Exercise aim:
All that is needed is every line of the listing below that has "header".

Given information:

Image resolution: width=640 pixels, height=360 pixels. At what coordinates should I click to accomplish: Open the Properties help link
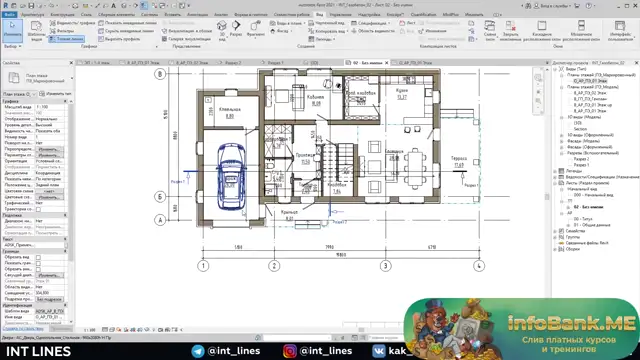[x=23, y=329]
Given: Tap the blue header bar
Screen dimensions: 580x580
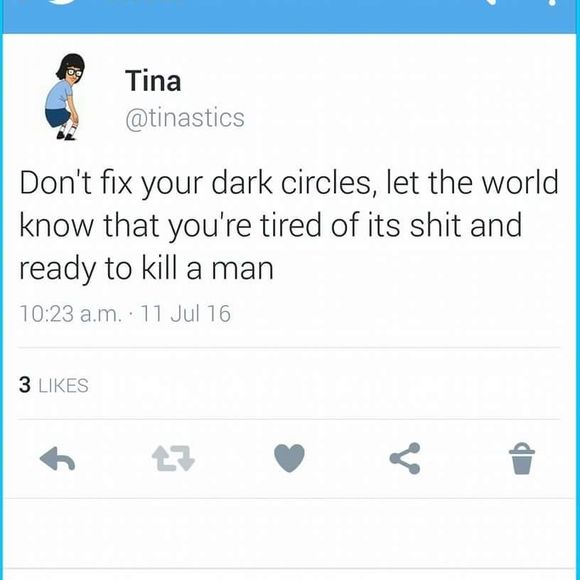Looking at the screenshot, I should 290,17.
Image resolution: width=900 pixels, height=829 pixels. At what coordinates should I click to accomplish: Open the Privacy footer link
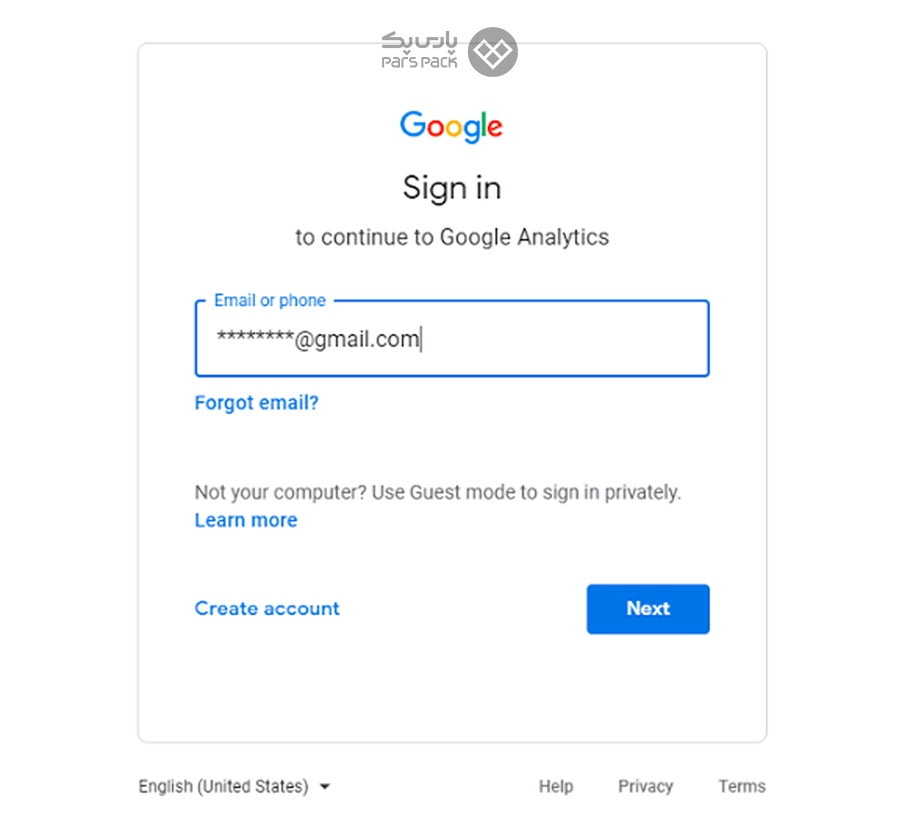(x=645, y=786)
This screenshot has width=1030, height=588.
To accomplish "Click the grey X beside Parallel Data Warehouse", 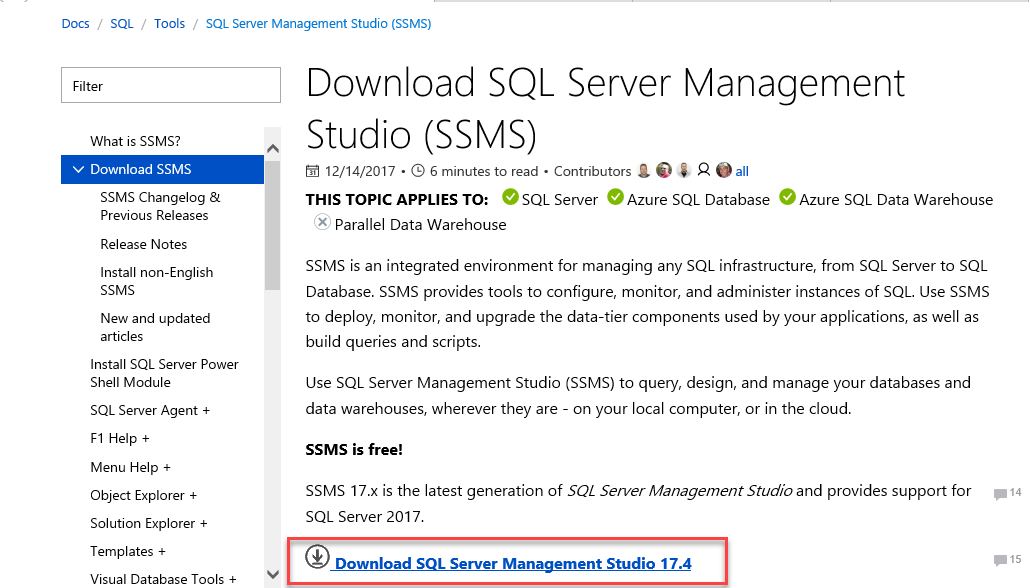I will (x=322, y=223).
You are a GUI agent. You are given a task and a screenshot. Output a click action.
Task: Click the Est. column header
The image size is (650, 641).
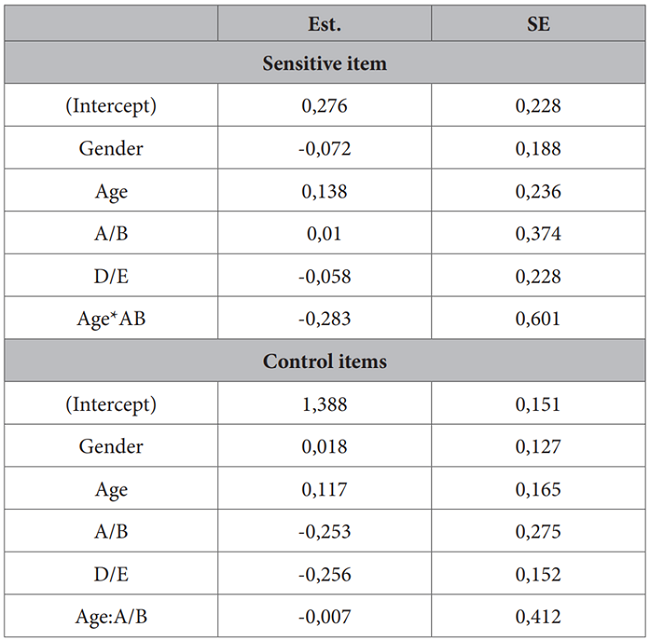[324, 22]
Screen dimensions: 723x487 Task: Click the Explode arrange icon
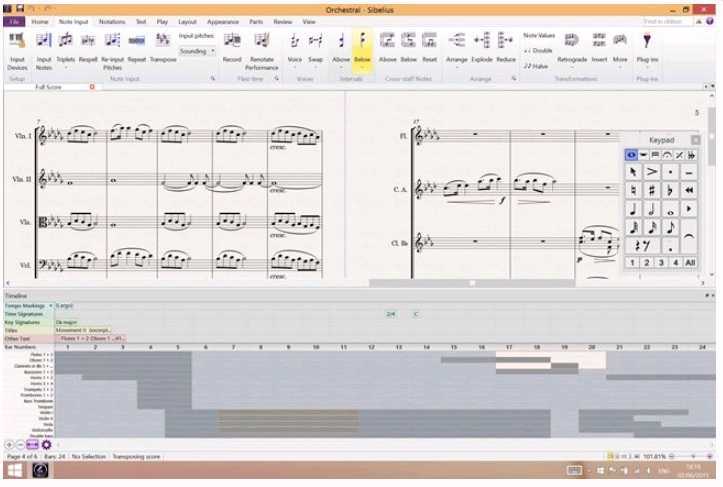(x=482, y=41)
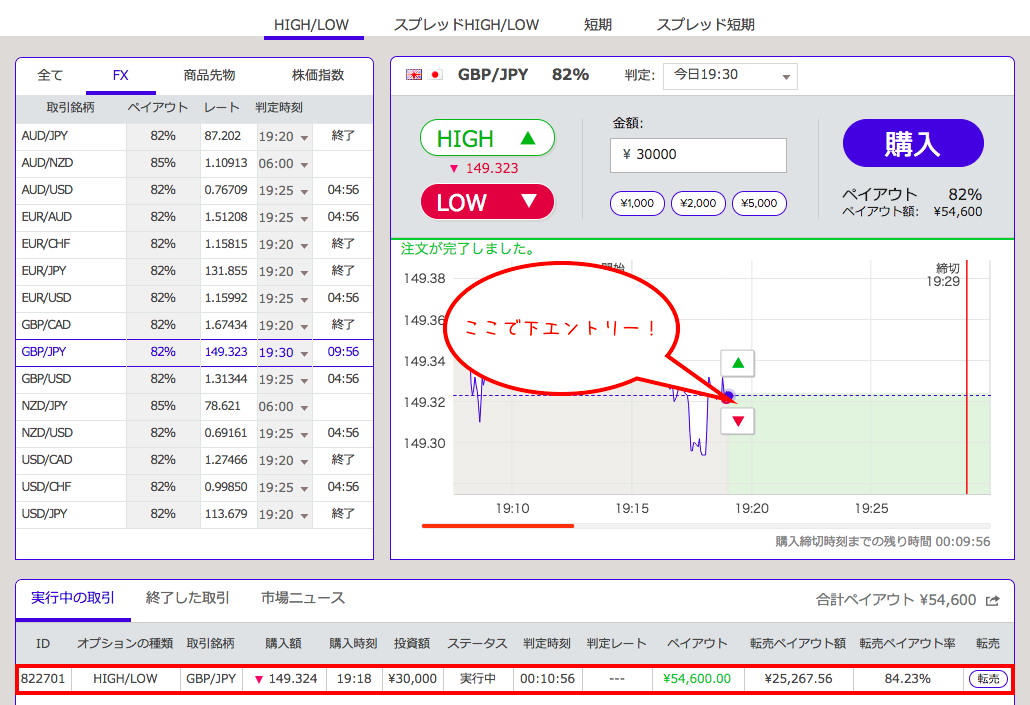Screen dimensions: 1030x705
Task: Add ¥1,000 using quick amount button
Action: tap(637, 203)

Result:
Given: Tap the blue header bar
Task: Click the Est. column header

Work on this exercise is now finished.